Technology is fast moving into the forefront in how public safety agencies do their business, and 2014 will very likely see more surprises and amazing tools coming to light when the media gets wind of how they work. Both software and hardware advances have made significant leaps in what public safety agencies can use them for doing their business. Here are some of the areas that will very likely see lots of attention in 2014.
Data Mining and IT Forensics
Law enforcement is definitely finding huge success and breakthroughs in white collar crime-fighting via the use of data mining tools and forensics. Where some crimes were almost untouchable twenty years ago, prosecutors are now finding goldmines of evidence by being able to filter through thousands of emails and data records for smoking gun documents. This trend will continue as both regulatory and criminal laws push for greater tracking, transparency, compliance and reporting. The tools work and law enforcement agencies are definitely emboldened by the results they are seeing in court.
Working Apps for Field Personnel
Smart device apps are still a wide, fertile ground for public safety agencies that are just now beginning to dip their toes into the mobile communication format. The most common tools available tend to be code references so personnel can find regulation information from alarm systems quickly via Smartphone or tablet. However, apps may soon expand into the training world, as well. Mobile apps are also starting to play a big part in live reconnaissance on the ground when determining landmarks, perimeters, and field conditions during a widespread emergency situation, as well.

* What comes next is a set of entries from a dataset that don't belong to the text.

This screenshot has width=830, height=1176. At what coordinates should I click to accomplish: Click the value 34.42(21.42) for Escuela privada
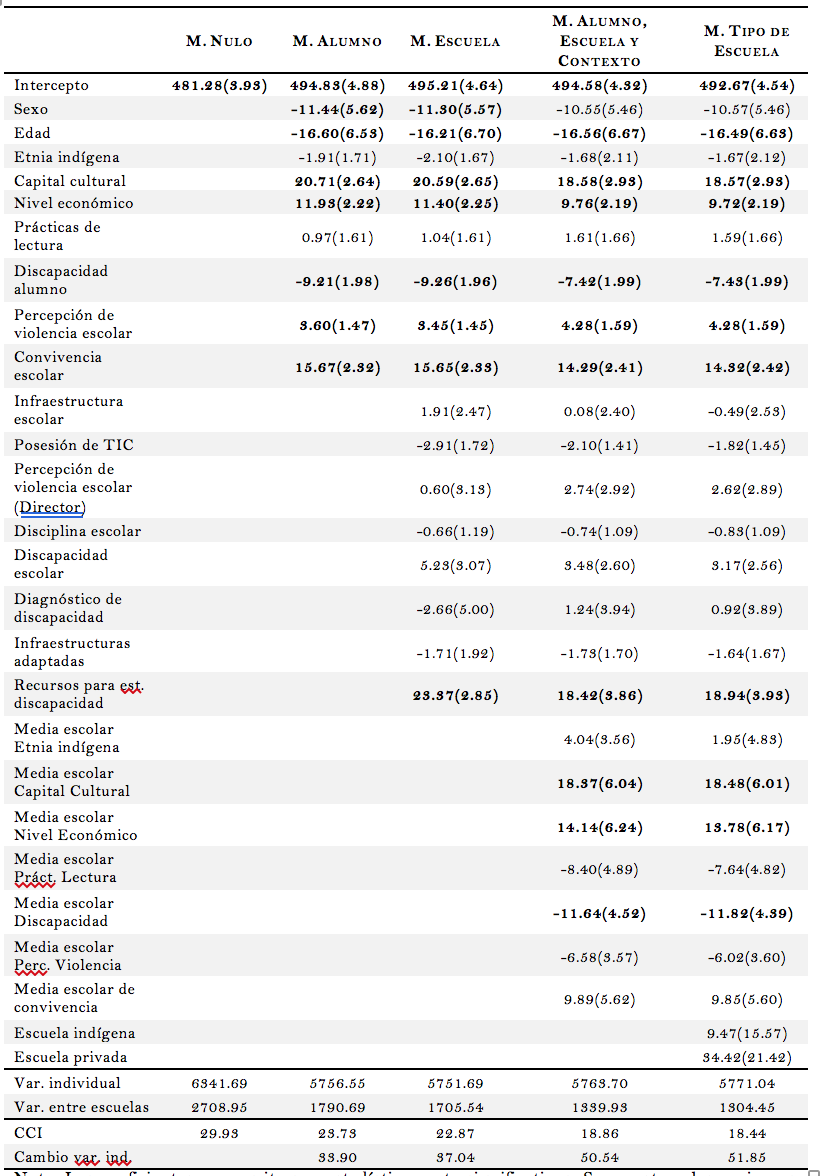click(x=746, y=1057)

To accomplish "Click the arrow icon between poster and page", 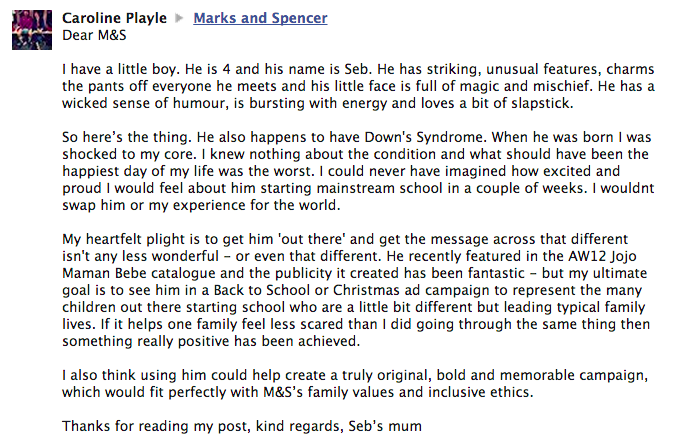I will (x=179, y=18).
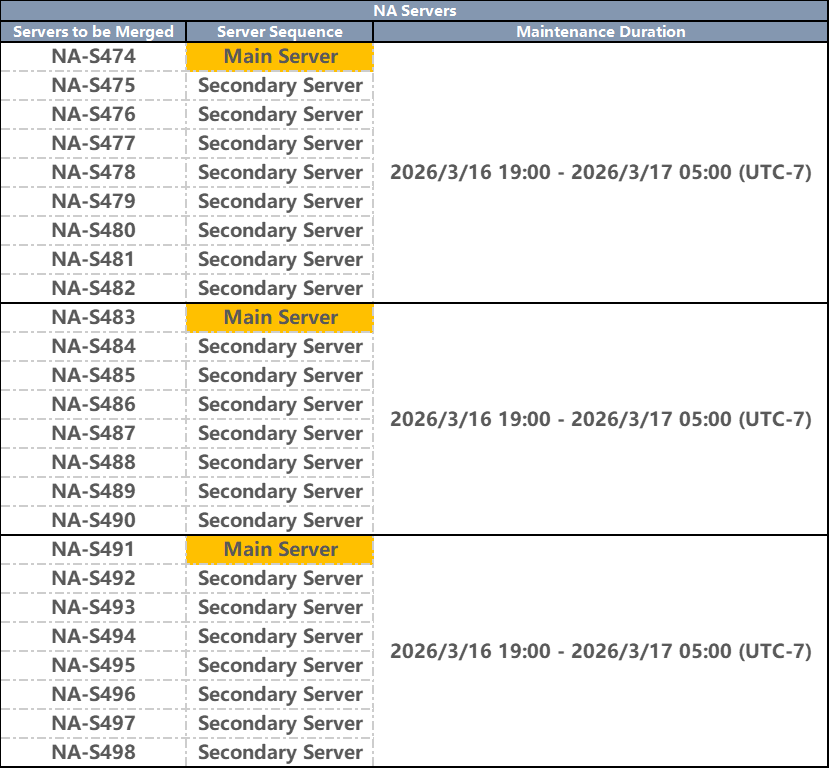Click the NA-S498 server cell

click(x=93, y=753)
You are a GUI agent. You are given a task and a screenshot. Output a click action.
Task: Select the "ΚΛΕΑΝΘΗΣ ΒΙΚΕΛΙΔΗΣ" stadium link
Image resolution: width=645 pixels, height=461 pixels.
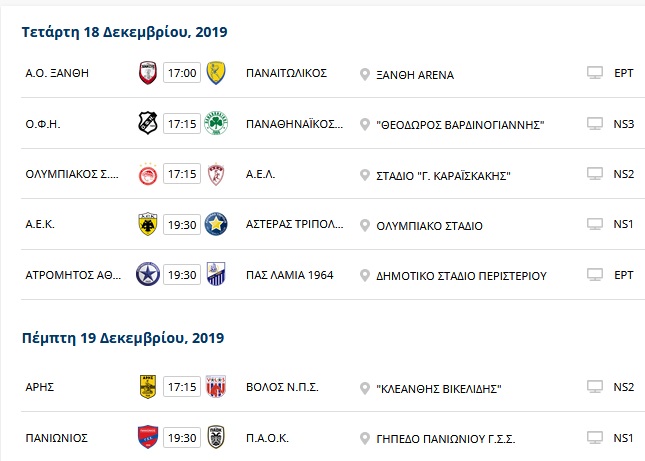pyautogui.click(x=439, y=389)
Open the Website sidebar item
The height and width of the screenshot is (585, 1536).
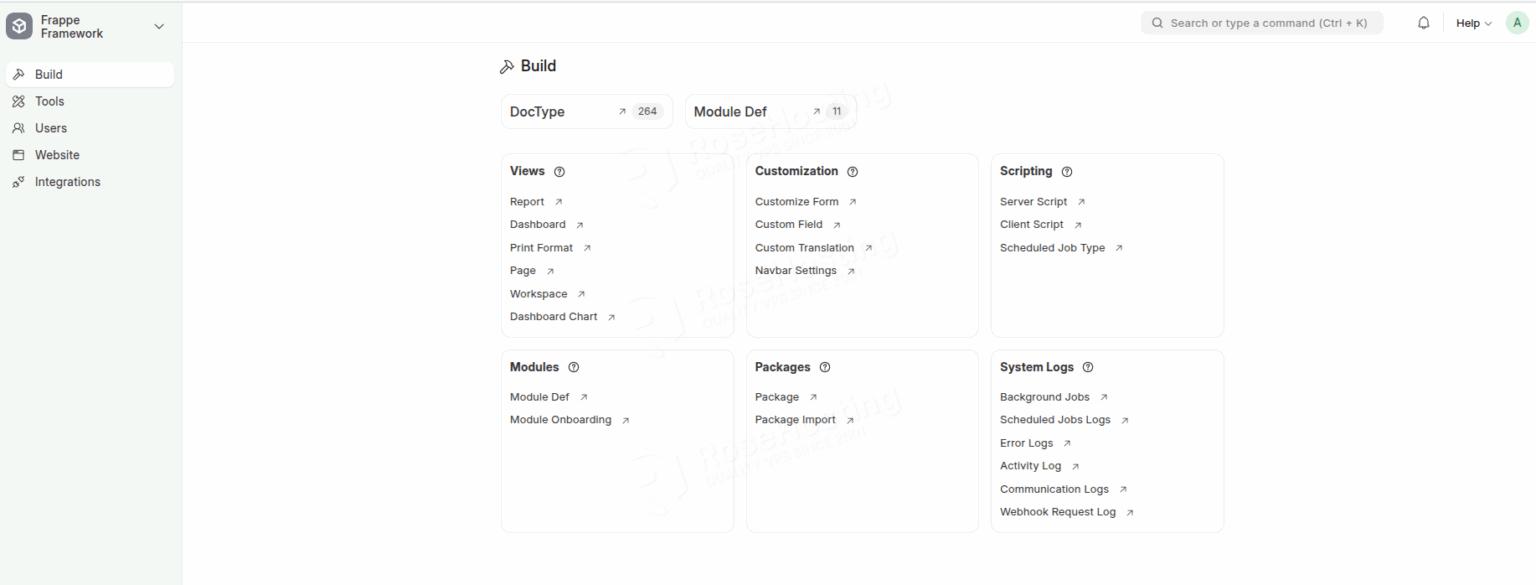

Aerial Drones and Related Usage
Public safety agencies have also been in the news quite a bit with their experimentation and adoption of drones. They are being dubbed other, more politically generic names such as aerial surveillance equipment or unmanned aerial support resources or similar, but they’re drones nonetheless. Whether it is to track the movements of suspects on the ground or to see hotspots on a forest fire when smoke blocks regular aircraft from flying, drones are doing their part. So 2014 will definitely see an expansion of these tools and their use as well as legal definitions being created through case law about how to use drones.
The FBI seems to have developed miniscule, remote surveillance devices with practical field operation applications. This technology came to the public’s attention in early 2013 during a hostage standoff with a suspect held up underground. The federal agency is not providing much detail on the matter, but robotic science has been examining the potential of small surveillance tools for years, particularly in the form of pseudo-bugs. 2014 may see a solid proliferation of similar tools.
Anyone who is considering entering the field of technology as applied by public safety agencies is going to see a lot of opportunities in the next few years. Many agencies are being pushed to do more with less financial resources, and technology is one of the areas which can be a “force multiplier” when applied correctly. That’s attractive to safety agencies that can otherwise be spread far too thin with budget cuts. So tech companies, IT graduates and tech-savvy types who can bridge the potential between a tech tool and how it can be used in an emergency incident will definitely see lots of opportunities in the coming year.